*PROVIDED RECORDS*.
----

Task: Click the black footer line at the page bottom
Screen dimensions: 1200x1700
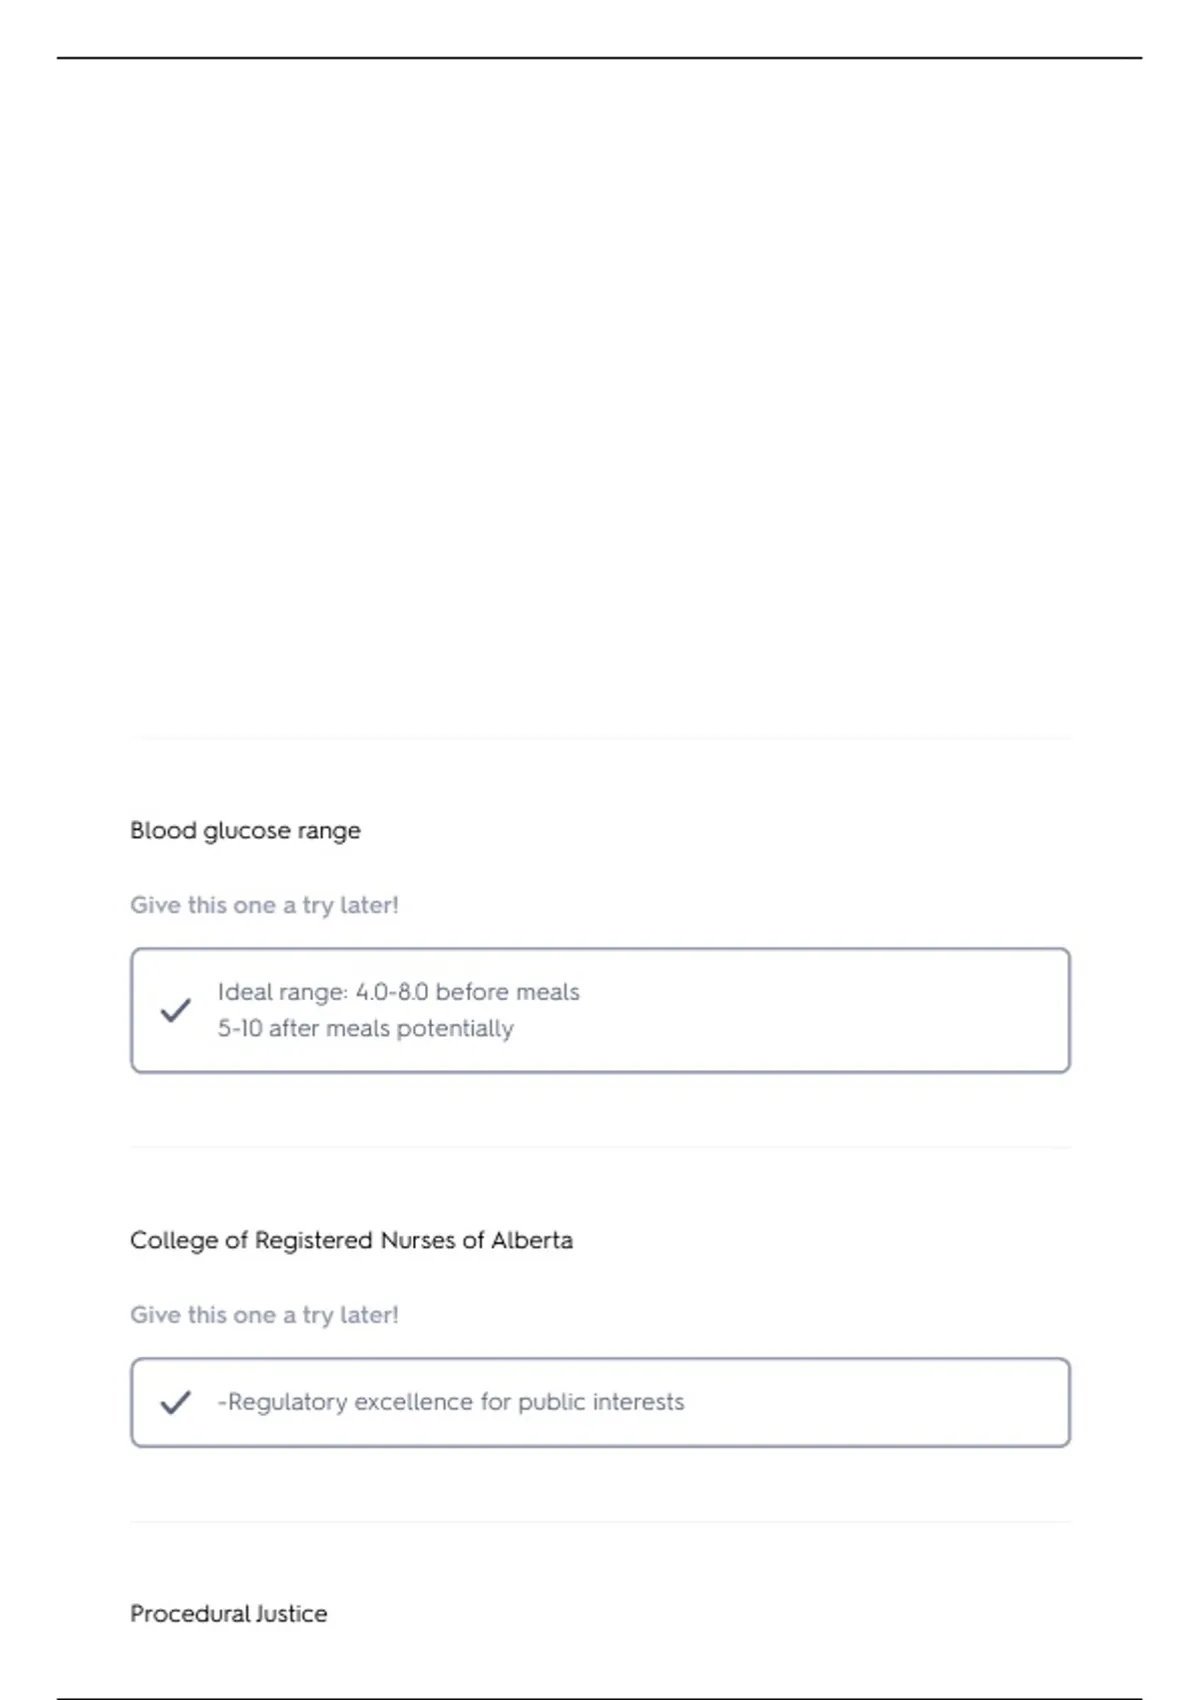Action: (x=600, y=1698)

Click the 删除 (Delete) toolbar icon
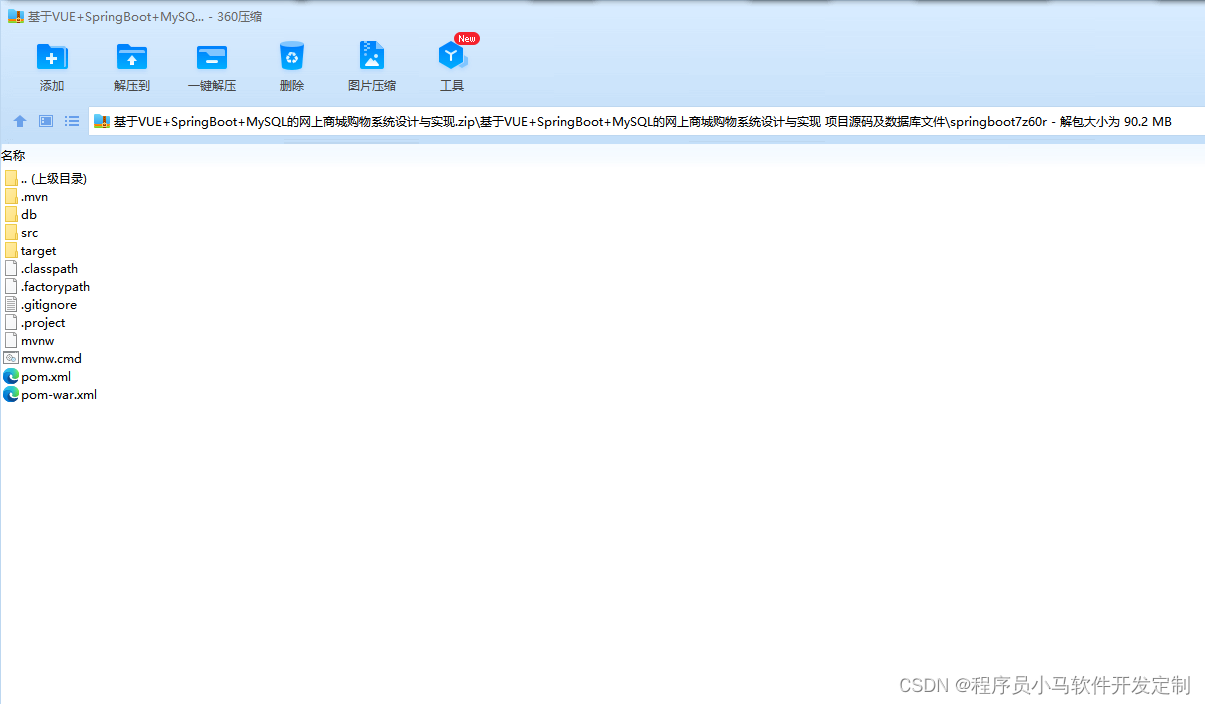291,63
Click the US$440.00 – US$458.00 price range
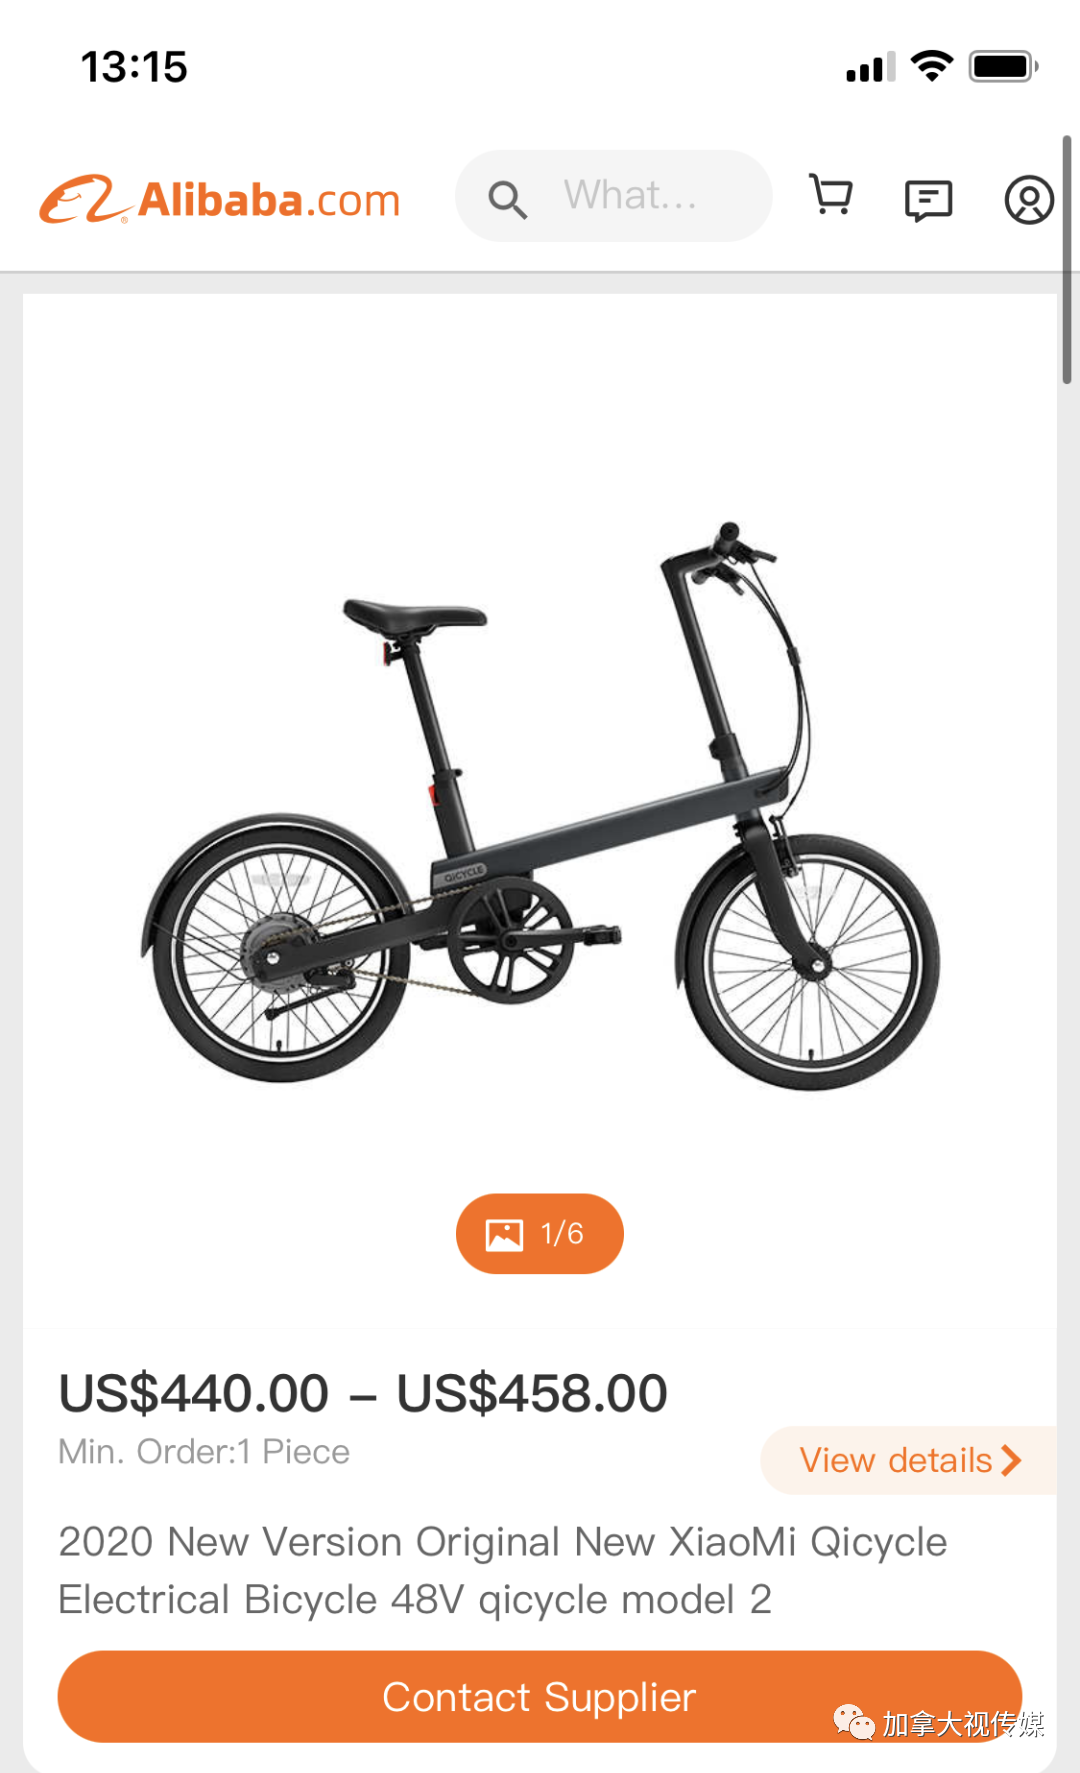Viewport: 1080px width, 1773px height. tap(363, 1393)
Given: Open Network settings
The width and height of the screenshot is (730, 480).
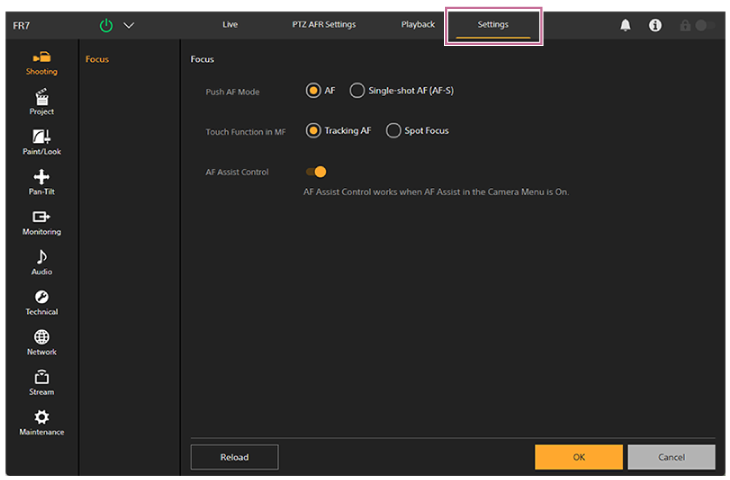Looking at the screenshot, I should [41, 342].
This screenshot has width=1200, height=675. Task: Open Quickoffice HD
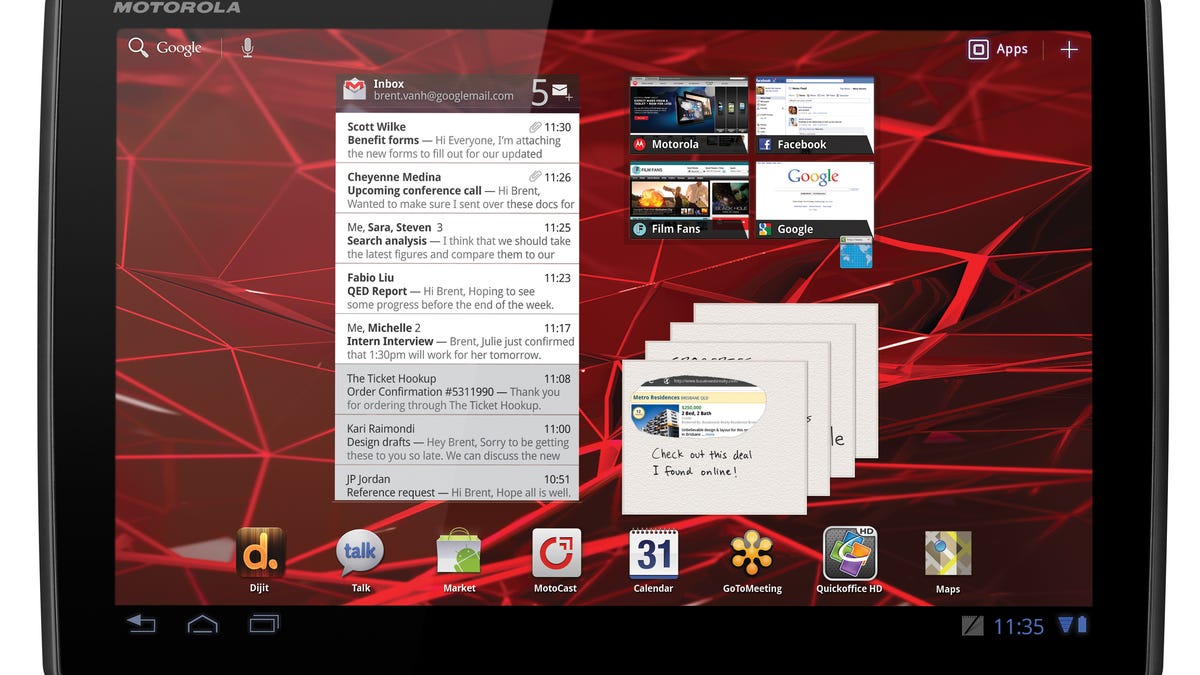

----

*WORK INSTRUCTIONS*. Please print the line that contains "Click the 删除 (Delete) toolbar icon" along with every later line of the material, exactly, through the last one. Leave pictures out of the copy.

*SOLUTION TO THIS TASK*.
Click the 删除 (Delete) toolbar icon
291,63
Click the US$440.00 – US$458.00 price range
Viewport: 1080px width, 1773px height. tap(363, 1393)
Given: Open Network settings
The width and height of the screenshot is (730, 480).
Looking at the screenshot, I should [41, 342].
This screenshot has width=1200, height=675. Task: Open Quickoffice HD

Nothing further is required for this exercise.